--- Dataset entries ---
begin

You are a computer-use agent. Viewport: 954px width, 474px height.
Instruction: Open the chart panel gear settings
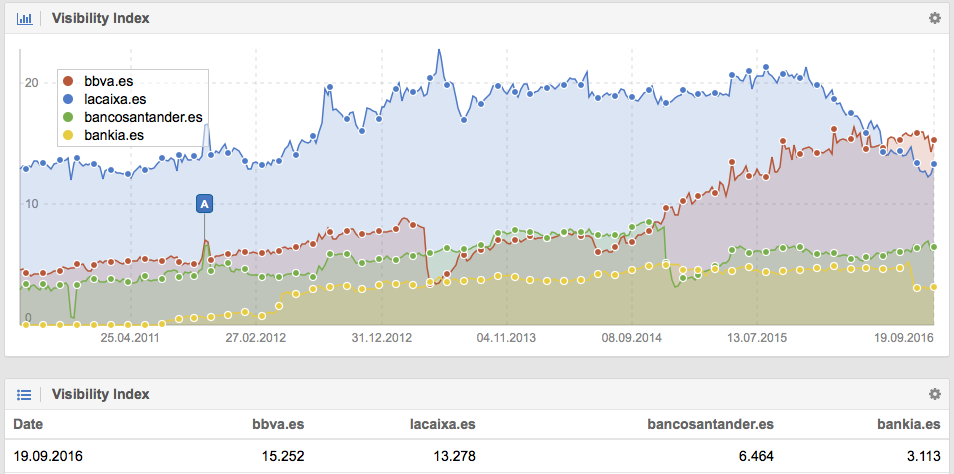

end
begin

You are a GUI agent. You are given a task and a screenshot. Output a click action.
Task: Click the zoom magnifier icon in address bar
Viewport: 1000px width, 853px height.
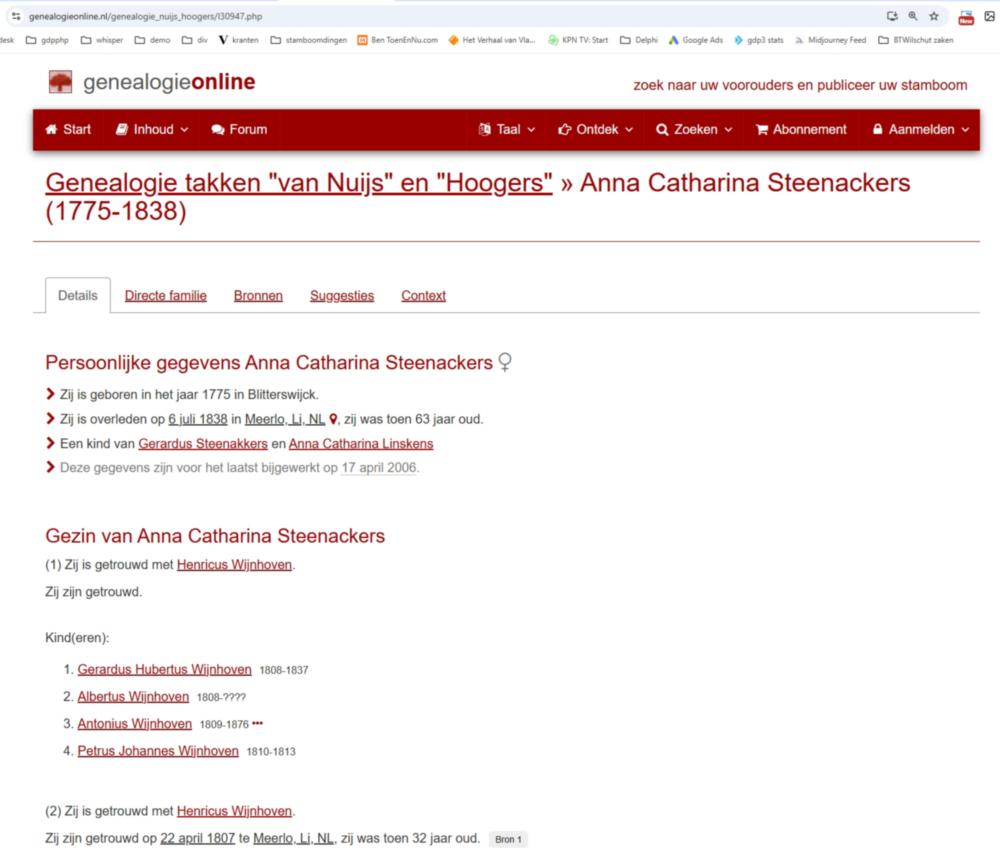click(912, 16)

end
begin

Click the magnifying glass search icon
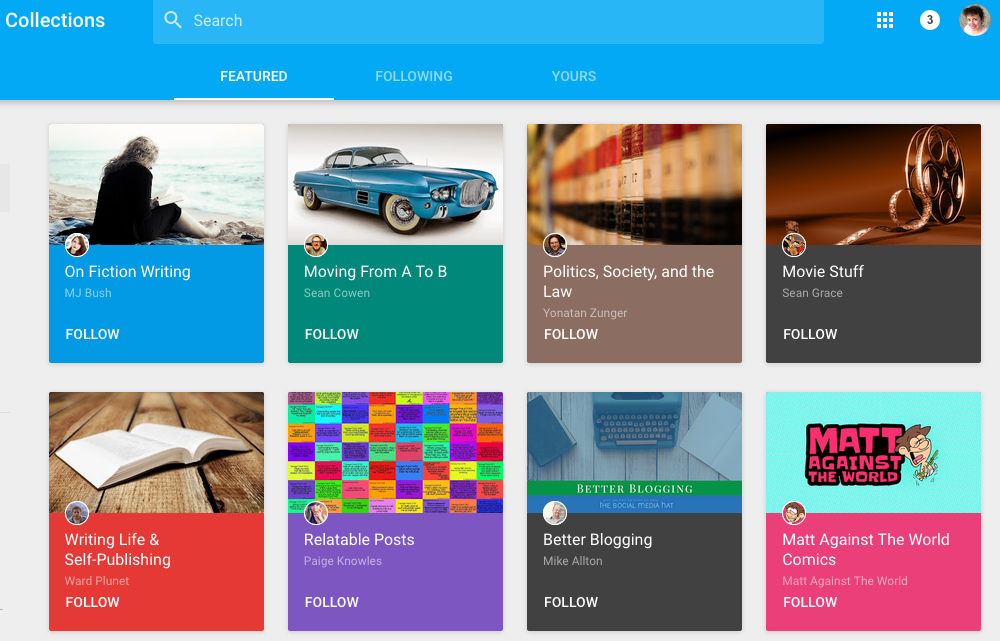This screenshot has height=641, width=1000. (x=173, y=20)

end

Rename "gear" to "cog" in everything from "You are a computer-use" down to "Instruction: Open the", and give those lines again with nothing else changed.

You are a computer-use agent. Viewport: 954px width, 474px height.
Instruction: Open the chart panel cog settings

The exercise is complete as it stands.